M. A.: I am Miles Anderson, I am a trombonist and I live in Los Angeles.

J.-P. M.: Can you tell us some of the stages in your life ?

M. A.: I became a musician. Well, I listened to much music when I was a very small child, two and three years, I listened to a lot of phonograph records, both jazz and classical music that my parents had. Then when I was five I got a violin and studied violin and I studied that until I was about 11 or 12, and then I decided for myself that I wanted to become a jazz musician and violin did not seem to be a very good instrument for that and I went and bought myself a trombone and then I taught more or less myself how to play it until I was finished with High School and then I went to the Conservatory in Cincinnati and studied more formally with Ernest Glover. He died, I would say, about five or six years ago but for many years he was the trombone teacher at the Cincinnati Conservatory and I was there from 1956 to 1961. And also during that time, in addition to going to school, I went out on the road with some dance bands. At that time in Cincinnati there were enough paying jobs that a good young student could make money and learn, really learn, by the practical experience of being on jobs. So I worked in nightclubs and in bands that would go on the road for just one night. Also I played a little bit in the Symphony in Cincinnati when they needed extra trombone players like for Wagner, Mahler. Then when I got my degree from the Conservatory I went back to Los Angeles where my home was and did one more year of school at the University of Southern California.
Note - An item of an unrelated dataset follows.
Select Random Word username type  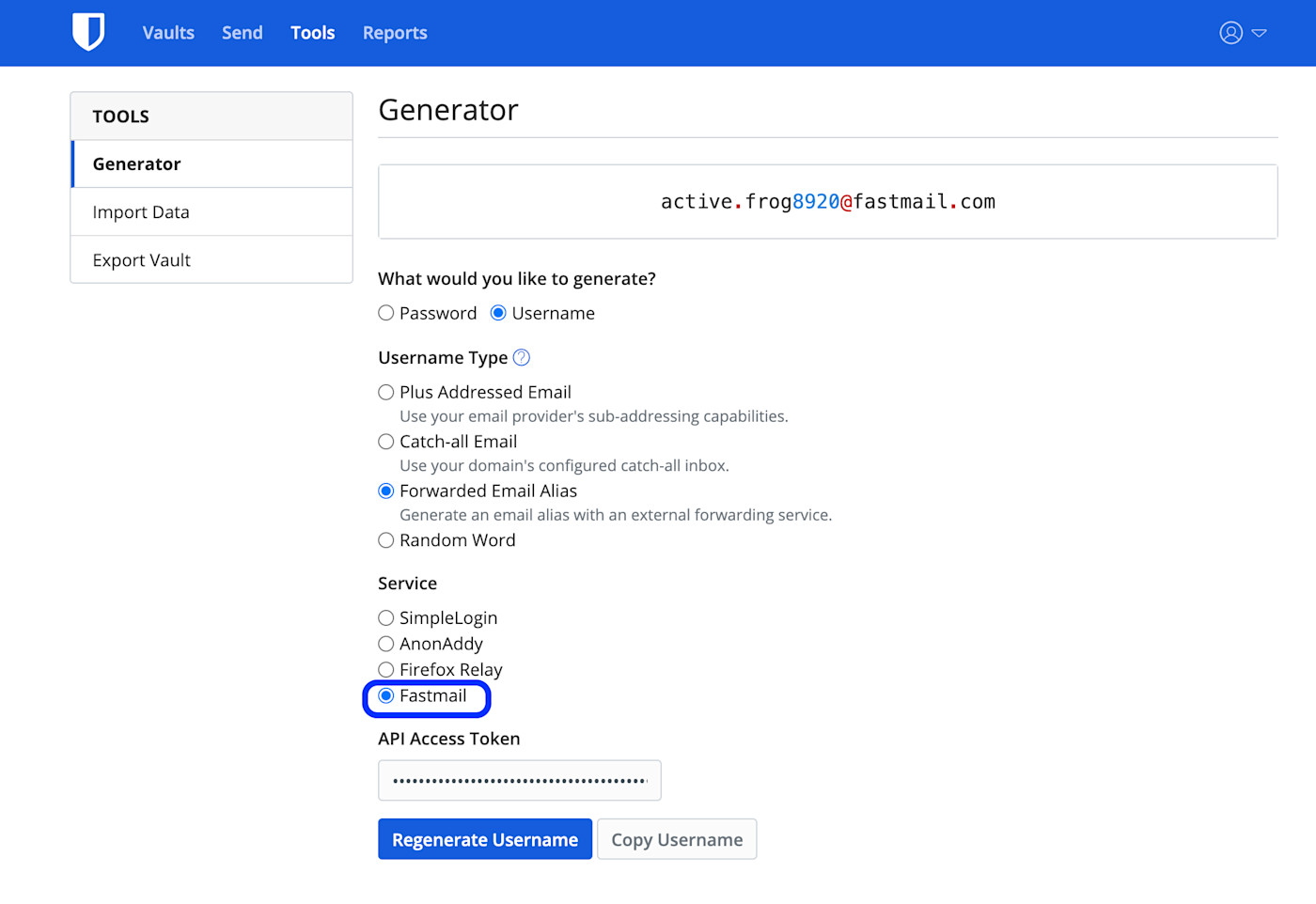(386, 540)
I studied with Robert Marsteller and I got what they call a Masters Degree and then I went on the road and played with the Les Brown Orchestra which was a well known big band in America. I did that for about a year and a half to two years, then I decided to freelance in Los Angeles, mostly concert kind of music. At that time I had the opportunity to do some substitute work with the Los Angeles Philharmonic because Robert Marsteller was ill. I did that for one year and then they decided that when he came back they would have four trombones and so I was given a contract and I played in the Los Angeles Philharmonic from 1964 to 1971. Also, around 1965, I, along with Tom Stevens, Roger Bobo and, I think, at the very beginning Ronald Romm and Wayne Barrington, we formed the Los Angeles Brass Quintet and I was a member of that ensemble until I left the Orchestra. Also I did some studio work — not too much solo performances at that time —. 1971 then took the job as principal trombone in the San Francisco Symphony. I was there till 1974. I came back to Los Angeles and freelanced and did much more solo playing since that time around Los Angeles, partly in the United States. That's my history basically.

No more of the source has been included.